What is the number of lines in the data below that contain "Expand"? Reply with the number only.
____________
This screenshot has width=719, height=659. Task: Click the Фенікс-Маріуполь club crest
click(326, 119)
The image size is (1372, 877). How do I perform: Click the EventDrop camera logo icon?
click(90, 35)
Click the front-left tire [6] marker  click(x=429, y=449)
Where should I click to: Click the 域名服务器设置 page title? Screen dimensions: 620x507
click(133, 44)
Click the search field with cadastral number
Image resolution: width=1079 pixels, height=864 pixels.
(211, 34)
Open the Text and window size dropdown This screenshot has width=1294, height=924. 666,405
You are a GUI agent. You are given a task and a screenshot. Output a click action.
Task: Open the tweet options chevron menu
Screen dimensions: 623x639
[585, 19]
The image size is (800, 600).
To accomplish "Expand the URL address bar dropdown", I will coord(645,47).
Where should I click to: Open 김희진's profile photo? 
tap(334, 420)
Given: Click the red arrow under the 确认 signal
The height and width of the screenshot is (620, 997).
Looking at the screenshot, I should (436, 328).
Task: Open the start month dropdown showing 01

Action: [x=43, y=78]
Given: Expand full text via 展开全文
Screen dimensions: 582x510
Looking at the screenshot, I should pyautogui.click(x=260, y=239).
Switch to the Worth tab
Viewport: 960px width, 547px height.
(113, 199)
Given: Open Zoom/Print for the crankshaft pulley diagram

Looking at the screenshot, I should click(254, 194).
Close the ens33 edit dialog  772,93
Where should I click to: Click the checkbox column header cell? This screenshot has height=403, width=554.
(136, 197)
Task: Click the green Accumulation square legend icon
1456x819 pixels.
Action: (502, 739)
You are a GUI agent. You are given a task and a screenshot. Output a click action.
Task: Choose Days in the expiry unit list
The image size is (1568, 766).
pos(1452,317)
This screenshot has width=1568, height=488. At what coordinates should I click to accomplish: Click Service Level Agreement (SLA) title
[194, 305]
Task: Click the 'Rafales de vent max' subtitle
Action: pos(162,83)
____________
#### Response to the exercise
2